++++ RECORDS SUPPLIED

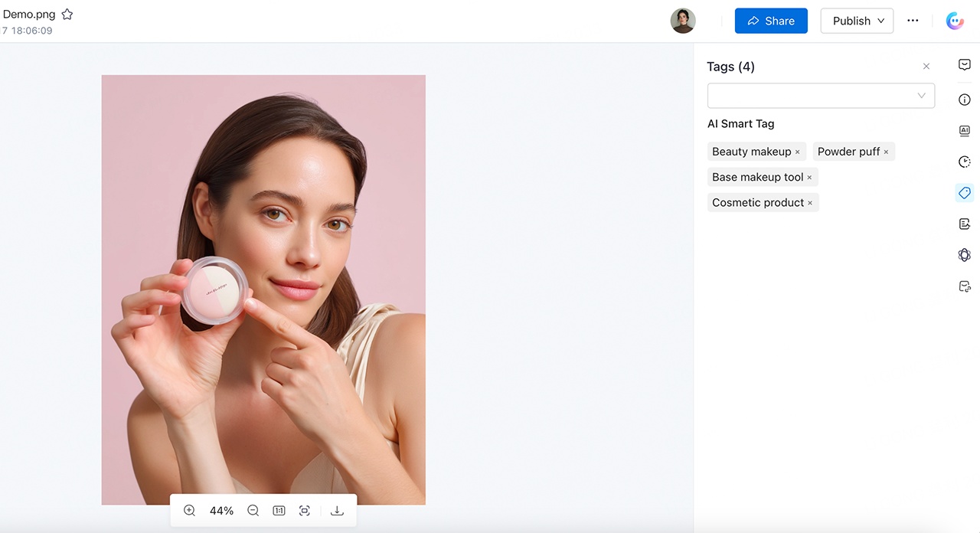Click the zoom in magnifier icon
The image size is (980, 533).
click(189, 511)
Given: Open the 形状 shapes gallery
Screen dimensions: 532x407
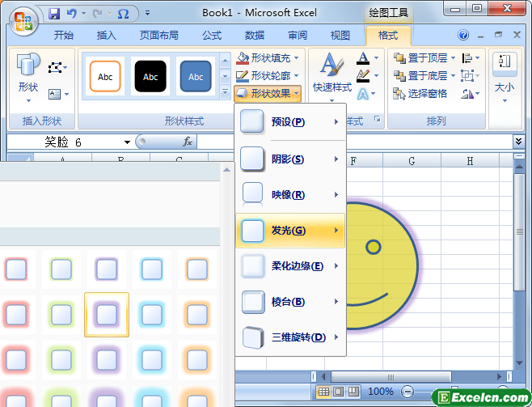Looking at the screenshot, I should coord(27,77).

++++++++

- _WORK REQUEST_
The expected output is an exact copy of the lines from the one with "Given: Open the 形状 shapes gallery" to the final line of the entries above, pictures excepted; please include both ends.

- _THE COMPLETED TASK_
Given: Open the 形状 shapes gallery
Screen dimensions: 532x407
Looking at the screenshot, I should coord(27,77).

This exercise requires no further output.